Shortly thereafter Dr. Holman; Stanford Shoor, MD, adjunct clinical professor of medicine and rheumatology at Stanford; and others organized the Midpeninsula Health Service, a health service that sought to involve patients through supervised self care and make them the physicians’ partners. Then, new federal funding for multipurpose arthritis centers created an opportunity to further their work with patient education. The funding required an educational research component, recalls Kate Lorig, RN, DrPH, director of the Stanford Patient Education Research Center and professor of medicine at Stanford. In 1979, she was a doctoral candidate at UC Berkeley and applied to conduct the patient education research.
Dr. Lorig initially turned the job down. Her expertise at the time was in maternal and child health, and she felt the project would be too time-consuming while pursuing her thesis. Dr. Holman called her to encourage her to take the job. “I told him … he needed to know I wasn’t terribly interested in arthritis and that I was probably going to go elsewhere in two years.”
That was 29 years ago. Since the initial research project, the two have collaborated on the Arthritis Self-Management Program and the Chronic Disease Self-Management Program, and contributed to developing the Chronic Care Model of practice created by the Improving Chronic Illness Care program of the Robert Wood Johnson Foundation.3
Dr. Holman continues his work at Stanford, helping to introduce the Chronic Care Model into medical practices in California.
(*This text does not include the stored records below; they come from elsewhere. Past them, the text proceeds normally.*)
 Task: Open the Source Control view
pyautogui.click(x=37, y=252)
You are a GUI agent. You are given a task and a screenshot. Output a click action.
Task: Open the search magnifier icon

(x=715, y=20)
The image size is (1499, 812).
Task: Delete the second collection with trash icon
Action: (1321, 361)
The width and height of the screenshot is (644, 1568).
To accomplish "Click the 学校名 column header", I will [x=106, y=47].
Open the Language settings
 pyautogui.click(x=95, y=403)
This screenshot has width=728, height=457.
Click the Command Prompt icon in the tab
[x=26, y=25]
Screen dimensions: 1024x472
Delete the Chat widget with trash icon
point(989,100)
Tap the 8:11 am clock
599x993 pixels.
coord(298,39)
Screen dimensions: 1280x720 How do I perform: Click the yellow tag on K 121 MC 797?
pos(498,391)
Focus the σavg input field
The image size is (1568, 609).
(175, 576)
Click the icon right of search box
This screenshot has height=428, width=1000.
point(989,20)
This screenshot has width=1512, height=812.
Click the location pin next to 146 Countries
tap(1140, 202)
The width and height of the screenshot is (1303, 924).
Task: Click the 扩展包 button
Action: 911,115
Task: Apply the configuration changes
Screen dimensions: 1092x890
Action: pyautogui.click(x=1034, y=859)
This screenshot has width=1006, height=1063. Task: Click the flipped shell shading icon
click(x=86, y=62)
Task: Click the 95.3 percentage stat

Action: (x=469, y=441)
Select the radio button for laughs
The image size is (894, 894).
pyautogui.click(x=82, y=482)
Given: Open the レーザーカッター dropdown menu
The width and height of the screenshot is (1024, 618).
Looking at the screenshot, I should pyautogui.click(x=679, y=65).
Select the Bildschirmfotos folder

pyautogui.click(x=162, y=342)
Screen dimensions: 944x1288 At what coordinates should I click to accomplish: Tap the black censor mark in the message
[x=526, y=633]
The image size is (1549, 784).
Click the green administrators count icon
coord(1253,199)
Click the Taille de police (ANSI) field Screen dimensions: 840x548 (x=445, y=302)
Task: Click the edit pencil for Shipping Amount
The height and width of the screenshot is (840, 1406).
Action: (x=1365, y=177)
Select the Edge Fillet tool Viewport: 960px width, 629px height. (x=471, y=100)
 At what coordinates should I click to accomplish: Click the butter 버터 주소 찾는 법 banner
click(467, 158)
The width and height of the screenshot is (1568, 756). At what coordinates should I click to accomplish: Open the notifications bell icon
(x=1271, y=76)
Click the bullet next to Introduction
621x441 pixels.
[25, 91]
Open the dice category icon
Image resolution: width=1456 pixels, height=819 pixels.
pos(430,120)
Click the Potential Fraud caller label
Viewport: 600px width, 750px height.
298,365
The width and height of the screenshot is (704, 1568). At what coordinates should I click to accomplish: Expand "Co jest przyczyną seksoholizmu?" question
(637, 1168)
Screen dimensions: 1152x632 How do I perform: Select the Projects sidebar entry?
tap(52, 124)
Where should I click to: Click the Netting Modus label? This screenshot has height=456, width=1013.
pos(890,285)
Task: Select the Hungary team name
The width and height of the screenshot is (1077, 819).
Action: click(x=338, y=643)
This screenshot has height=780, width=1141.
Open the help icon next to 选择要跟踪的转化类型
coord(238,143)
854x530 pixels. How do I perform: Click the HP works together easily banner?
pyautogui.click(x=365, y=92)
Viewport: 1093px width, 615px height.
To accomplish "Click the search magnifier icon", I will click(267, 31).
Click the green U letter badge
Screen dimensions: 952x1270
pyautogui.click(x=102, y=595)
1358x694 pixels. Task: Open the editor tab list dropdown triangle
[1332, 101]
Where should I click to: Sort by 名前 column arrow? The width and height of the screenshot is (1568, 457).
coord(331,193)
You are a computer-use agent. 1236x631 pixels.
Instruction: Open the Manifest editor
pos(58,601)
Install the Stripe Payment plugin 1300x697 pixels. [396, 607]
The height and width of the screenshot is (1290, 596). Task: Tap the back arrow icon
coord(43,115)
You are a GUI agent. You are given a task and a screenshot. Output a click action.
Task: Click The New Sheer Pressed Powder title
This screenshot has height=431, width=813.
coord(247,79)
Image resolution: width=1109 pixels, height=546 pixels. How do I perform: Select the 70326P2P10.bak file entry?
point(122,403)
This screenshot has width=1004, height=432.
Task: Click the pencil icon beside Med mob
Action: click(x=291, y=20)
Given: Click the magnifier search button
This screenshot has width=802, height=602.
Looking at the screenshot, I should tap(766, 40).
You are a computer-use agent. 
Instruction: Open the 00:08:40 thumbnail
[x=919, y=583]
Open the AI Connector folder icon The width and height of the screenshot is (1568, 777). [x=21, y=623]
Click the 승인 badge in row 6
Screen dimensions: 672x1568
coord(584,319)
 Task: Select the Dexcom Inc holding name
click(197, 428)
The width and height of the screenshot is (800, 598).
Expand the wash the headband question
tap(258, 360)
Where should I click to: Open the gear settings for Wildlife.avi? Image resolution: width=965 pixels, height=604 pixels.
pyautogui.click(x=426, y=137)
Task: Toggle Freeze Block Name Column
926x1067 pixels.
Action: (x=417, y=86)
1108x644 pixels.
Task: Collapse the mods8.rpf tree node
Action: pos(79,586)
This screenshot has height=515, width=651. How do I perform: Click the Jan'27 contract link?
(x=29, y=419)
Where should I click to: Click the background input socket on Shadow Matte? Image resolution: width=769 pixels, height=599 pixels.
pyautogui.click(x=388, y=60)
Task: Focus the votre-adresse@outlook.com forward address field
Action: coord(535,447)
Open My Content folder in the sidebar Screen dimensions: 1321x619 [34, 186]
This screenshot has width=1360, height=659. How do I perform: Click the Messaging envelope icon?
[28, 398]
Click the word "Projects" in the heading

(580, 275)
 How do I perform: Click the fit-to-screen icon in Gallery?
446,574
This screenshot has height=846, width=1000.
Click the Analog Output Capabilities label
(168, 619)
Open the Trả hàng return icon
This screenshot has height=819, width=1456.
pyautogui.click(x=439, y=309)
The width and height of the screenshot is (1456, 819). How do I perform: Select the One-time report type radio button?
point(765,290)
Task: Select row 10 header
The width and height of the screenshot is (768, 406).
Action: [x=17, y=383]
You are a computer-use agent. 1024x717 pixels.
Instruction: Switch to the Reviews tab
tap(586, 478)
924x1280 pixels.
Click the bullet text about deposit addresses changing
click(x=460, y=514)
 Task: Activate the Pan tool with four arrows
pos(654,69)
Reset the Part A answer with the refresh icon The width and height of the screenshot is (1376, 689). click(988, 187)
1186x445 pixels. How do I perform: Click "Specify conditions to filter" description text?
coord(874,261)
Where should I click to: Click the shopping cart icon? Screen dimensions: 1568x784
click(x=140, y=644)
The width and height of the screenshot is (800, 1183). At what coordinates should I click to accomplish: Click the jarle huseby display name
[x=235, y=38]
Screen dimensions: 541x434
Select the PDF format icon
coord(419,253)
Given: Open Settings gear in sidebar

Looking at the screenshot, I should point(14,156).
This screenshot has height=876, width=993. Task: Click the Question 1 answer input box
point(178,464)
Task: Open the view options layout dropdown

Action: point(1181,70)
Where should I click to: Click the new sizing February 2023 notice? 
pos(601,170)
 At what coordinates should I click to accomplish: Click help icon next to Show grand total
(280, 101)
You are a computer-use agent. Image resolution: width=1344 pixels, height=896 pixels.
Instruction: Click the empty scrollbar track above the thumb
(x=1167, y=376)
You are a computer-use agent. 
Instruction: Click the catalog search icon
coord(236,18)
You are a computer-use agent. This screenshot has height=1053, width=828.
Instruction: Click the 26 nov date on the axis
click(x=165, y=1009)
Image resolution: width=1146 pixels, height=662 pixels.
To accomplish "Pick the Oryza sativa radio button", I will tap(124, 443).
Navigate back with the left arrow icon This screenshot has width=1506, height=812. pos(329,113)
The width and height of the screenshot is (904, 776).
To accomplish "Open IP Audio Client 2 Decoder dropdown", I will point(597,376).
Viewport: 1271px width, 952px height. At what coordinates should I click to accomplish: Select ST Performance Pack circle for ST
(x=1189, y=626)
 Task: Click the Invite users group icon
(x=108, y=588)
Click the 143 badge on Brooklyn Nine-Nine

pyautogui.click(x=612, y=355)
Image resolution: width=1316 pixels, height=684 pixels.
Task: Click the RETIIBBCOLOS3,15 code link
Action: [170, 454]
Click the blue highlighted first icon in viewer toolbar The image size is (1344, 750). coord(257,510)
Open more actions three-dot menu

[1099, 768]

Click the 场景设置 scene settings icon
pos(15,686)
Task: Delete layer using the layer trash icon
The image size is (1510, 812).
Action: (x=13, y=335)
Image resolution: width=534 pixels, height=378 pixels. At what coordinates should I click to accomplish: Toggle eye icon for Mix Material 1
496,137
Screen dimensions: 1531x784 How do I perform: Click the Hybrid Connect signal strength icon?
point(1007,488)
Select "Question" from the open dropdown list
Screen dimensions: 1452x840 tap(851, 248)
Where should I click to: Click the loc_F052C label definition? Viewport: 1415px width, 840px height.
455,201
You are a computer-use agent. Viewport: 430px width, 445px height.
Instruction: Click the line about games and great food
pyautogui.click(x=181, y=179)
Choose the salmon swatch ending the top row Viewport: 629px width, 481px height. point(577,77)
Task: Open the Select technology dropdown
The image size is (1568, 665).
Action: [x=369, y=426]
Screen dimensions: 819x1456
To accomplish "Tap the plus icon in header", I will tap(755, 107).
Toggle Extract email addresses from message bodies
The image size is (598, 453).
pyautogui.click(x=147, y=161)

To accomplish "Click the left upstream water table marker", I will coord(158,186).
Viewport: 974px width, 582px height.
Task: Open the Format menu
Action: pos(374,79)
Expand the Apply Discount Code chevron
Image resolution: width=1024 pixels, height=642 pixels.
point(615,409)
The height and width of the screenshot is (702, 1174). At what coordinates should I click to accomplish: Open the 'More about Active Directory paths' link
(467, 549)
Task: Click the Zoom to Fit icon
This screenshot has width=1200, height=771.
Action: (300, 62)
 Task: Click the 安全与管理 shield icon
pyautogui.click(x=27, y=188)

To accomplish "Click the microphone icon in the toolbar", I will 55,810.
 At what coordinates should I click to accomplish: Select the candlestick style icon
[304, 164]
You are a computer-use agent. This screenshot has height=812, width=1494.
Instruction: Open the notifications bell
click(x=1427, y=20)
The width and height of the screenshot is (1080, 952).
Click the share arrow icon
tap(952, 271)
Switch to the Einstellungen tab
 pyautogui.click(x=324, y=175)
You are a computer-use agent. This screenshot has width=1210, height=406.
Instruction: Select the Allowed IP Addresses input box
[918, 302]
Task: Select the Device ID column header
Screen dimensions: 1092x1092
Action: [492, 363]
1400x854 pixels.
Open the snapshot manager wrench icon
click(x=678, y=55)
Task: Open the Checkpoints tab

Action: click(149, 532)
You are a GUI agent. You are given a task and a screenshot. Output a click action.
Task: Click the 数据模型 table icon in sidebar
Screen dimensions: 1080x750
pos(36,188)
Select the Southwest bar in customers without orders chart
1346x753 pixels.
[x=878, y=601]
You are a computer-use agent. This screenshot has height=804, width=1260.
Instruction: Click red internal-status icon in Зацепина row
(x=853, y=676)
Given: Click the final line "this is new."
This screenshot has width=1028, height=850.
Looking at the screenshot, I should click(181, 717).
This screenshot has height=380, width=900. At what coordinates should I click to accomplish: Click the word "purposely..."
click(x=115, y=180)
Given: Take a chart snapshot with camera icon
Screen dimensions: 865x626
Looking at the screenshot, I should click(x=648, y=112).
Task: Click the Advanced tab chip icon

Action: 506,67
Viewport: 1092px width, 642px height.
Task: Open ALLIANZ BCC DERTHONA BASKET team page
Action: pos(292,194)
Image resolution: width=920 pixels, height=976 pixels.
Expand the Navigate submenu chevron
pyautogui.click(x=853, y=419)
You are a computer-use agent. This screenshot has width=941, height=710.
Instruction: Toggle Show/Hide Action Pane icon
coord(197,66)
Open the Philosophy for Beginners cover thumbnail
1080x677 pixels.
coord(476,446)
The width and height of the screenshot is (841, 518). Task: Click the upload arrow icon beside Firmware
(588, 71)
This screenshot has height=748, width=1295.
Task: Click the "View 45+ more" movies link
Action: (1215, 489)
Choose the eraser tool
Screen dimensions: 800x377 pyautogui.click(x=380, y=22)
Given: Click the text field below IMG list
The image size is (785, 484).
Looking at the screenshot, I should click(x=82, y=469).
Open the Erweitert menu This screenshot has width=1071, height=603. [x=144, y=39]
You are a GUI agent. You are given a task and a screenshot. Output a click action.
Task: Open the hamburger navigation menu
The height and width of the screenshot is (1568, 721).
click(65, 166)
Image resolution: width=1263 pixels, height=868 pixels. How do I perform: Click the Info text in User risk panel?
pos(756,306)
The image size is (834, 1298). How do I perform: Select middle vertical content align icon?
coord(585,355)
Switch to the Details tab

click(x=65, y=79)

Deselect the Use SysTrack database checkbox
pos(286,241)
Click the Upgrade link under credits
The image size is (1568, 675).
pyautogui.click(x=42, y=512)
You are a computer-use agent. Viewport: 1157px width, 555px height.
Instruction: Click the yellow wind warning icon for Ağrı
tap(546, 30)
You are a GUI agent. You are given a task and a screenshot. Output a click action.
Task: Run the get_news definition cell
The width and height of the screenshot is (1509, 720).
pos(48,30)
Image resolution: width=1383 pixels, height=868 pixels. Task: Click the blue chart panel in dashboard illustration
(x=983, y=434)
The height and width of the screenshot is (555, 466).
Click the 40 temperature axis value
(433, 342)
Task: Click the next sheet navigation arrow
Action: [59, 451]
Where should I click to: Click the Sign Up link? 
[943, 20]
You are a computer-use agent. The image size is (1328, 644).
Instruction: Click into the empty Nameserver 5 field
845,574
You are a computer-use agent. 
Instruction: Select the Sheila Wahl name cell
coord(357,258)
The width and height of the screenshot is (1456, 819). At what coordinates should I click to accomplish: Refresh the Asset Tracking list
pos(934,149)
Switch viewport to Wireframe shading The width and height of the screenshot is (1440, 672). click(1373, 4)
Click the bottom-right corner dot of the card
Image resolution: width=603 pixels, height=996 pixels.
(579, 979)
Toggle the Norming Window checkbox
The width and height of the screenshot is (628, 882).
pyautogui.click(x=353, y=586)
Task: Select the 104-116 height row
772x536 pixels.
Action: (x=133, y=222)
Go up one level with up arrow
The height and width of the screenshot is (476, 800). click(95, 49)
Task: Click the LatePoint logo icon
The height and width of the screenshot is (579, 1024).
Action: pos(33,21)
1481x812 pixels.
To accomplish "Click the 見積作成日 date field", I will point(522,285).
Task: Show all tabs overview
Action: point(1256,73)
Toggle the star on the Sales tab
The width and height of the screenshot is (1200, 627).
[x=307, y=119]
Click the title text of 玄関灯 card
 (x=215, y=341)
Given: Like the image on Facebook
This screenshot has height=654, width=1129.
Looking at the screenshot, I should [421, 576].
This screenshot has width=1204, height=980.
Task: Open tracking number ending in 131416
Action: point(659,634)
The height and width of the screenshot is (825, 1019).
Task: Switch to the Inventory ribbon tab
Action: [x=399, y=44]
He voices frustration that the model has not been adequately addressed in medical education, but sees some progress with a recent experimental program set up through the Association of American Medical Colleges (AAMC) to include the Chronic Care Model in resident training at 22 medical colleges. As a result of that success, he is participating in a new program of the AAMC and the California Health Care Foundation to install the Chronic Care Model in California medical schools. In his time off, Dr. Holman enjoys playing tennis, spending time with family and friends, and the challenges and rewards of parenting (he and his wife Diana have a son in college).
A Gift for Mentoring
“I think a great deal of [Dr. Holman’s] work has been done through others—guiding them, giving his insight,” says Dr. Lorig. “I’ve heard Hal talk about giving people all the freedom they will take and all the support that they need. And I was a very good example of that. I have always truly appreciated that he was willing to work with a non-physician and a woman. Very few physicians would take seriously a doctoral student who was a nurse. It wasn’t commonplace [even in 1979], and I think that we tend to forget that today. Again, it’s another example that he was well, well before his time.”